Much like the republicans have somewhat abandoned the libertarian party, the democrats do not seem to want to touch the socialists with a ten-foot pole.  As a result, you have three socially liberal groups, none of which work together (and this does not count the further fracturing within each group, I laid out how the libertarians are fractured, the socialists and democrats are not much different, I imagine).  So, is it any wonder that the religious right is so successful?  How can many fractured groups stand against the tide of a strong opposition?

So, how do we resolve this?  We must agree to disagree on certain issues.  I think we can afford to quibble on fiscal policy later, but we need to focus on some of the outrages of the religious right, now.  Until relatively recently, I thought the "War on Women" was hyperbolic rhetoric.  I could see a war on abortion, but on women?  Not so much.  However, laws are being considered to demand that women provide proof that they are not using contraception as contraception, but rather as a medication for other issues.  Domestic abuse has been decriminalized in at least one jurisdiction.  Republicans stood against the Violence Against Women act.  One state has even repealed a law that demanded that employers could not choose how much to pay their workers based on sex.

In addition to the battles that women have to face, LGBT rights are also being attacked all over the country. After a rash of suicides of gay youth, some politicians felt that we should try to work against bullying.  But many stated that terrorizing children is a right protected by the First Amendment.  Seriously, there have been movements to actively protect the "right" to bully someone to suicide in state legislatures.  It's being considered now in Missouri, along with outlawing Gay-Straight Alliances in schools (because THAT doesn't somehow violate anyone's right of Free Speech).  The idea is that by not allowing people to terrorize other people, they are violating a person's freedom to express their religion.  (I mean, that's only not okay if it's a Muslim doing it, right?)  Do I really need to get into the same-sex marriage debate at this point?  I mean, even if you take that out of the equation, the pro-bullying laws are enough to demonstrate irrational hatred of LGBT people, the same-sex marriage issue is just extra sprinkles of shit for this shit sundae.
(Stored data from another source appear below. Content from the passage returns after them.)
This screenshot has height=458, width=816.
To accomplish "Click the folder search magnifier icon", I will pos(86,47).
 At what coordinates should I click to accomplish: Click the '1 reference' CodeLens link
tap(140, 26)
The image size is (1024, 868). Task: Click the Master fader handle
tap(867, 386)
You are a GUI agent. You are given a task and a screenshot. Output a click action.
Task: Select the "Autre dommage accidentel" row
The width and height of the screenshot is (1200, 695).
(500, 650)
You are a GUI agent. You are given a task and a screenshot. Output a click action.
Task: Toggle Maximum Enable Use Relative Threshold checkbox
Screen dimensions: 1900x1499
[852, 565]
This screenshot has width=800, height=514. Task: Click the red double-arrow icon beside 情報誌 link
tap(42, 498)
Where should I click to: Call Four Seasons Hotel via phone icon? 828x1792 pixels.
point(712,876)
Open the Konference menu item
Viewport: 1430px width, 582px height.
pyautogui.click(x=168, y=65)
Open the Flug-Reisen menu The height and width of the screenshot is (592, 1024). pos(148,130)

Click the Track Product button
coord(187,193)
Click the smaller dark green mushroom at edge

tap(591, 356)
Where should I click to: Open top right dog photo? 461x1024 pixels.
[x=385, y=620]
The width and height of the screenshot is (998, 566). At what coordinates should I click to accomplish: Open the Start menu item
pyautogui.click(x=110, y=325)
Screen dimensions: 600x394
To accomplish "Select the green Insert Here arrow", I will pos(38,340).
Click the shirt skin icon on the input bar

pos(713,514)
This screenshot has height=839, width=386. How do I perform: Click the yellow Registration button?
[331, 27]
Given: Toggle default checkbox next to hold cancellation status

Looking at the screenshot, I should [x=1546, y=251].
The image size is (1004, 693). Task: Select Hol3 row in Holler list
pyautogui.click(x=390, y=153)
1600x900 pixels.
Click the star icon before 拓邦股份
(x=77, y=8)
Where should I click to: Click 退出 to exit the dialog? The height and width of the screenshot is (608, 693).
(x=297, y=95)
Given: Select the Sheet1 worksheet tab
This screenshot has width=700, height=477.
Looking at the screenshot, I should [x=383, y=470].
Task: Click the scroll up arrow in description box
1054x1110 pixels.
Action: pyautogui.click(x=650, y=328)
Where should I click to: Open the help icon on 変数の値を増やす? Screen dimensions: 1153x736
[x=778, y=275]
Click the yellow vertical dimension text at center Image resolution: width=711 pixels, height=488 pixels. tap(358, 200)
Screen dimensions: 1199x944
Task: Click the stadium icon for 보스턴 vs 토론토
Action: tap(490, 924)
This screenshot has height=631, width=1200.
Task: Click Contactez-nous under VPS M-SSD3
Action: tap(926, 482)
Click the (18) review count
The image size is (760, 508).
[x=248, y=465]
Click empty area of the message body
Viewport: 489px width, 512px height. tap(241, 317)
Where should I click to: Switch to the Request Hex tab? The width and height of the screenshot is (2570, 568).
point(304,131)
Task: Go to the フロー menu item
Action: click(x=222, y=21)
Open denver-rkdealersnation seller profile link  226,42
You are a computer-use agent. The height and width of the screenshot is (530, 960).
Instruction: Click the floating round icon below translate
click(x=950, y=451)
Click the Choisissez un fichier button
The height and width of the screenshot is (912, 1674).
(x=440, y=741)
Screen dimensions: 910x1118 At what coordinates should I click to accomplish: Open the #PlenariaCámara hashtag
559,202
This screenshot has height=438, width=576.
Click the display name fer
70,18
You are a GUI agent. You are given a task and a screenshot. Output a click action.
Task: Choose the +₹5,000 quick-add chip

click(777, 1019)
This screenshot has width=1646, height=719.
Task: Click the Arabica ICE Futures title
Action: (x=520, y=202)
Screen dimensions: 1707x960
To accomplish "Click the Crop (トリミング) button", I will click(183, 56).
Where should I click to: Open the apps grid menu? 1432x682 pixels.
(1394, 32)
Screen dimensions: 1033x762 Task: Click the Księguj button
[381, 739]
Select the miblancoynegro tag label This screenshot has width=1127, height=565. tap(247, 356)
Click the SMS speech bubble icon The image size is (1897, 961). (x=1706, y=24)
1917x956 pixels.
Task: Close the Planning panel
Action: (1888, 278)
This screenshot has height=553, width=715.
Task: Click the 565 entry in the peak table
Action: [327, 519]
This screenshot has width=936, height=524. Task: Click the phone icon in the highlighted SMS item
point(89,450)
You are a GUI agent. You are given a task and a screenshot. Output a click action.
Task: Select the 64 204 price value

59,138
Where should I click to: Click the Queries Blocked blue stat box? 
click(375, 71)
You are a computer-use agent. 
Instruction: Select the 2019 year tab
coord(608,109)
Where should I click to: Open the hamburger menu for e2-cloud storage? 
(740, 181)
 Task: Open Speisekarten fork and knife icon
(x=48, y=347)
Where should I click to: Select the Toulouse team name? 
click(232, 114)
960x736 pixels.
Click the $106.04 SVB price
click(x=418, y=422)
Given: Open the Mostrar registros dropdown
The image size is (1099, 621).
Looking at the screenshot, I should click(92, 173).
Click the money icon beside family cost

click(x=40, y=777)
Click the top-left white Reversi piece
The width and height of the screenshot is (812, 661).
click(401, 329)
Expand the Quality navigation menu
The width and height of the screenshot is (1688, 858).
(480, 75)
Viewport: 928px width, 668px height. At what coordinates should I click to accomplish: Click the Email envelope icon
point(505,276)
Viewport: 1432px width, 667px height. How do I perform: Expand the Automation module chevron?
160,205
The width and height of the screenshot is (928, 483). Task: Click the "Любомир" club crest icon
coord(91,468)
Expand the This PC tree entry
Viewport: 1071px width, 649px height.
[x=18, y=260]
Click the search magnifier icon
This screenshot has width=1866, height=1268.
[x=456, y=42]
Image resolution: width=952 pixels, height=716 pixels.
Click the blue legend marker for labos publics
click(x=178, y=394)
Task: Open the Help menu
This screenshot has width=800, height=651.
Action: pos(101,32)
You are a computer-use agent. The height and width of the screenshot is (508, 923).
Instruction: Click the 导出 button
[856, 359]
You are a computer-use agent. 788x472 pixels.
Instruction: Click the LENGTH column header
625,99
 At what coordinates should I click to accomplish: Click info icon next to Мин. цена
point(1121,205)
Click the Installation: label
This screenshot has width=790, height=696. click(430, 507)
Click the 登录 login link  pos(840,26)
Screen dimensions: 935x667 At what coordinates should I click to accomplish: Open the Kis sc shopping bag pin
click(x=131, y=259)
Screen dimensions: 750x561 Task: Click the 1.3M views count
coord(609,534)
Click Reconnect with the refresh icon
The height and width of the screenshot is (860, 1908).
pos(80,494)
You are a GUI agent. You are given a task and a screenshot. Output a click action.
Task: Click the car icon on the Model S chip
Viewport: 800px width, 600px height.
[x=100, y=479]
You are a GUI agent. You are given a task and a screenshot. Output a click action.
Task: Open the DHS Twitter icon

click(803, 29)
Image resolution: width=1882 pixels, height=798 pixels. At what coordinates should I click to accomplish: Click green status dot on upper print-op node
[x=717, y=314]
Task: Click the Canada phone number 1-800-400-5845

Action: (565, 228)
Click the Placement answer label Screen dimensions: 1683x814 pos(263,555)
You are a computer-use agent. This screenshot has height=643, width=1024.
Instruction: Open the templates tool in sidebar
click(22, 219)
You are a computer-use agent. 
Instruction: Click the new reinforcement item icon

There are these obvious issues which our country is facing, and yet, we continue to let this stuff slide.  I think we need to make a more concerted effort to demonstrate to our elected officials that we are not going to take this any more.  We need to get serious!  We need to write our elected officials - bombard them! - with our demands that they look towards the liberty and protection of our citizens.  We need to demand that they stop seeking the approval of Wall Street, and start paying attention to those of us on the ground.  We MUST vote.  If you don't know which district you're in, and who is running for what, I can point you in the direction that you can find out.  We need to demonstrate that we are paying attention to what is going on!  No more sleeping.  And we need to fully realize that social liberalism is what binds us together, regardless of fiscal concerns, regardless of party lines, we need to stop looking at this as "my team" vs "their team", but rather, look at this as, "my team" vs "the elite who control this country".  And we need to show the elite what kind of power we have.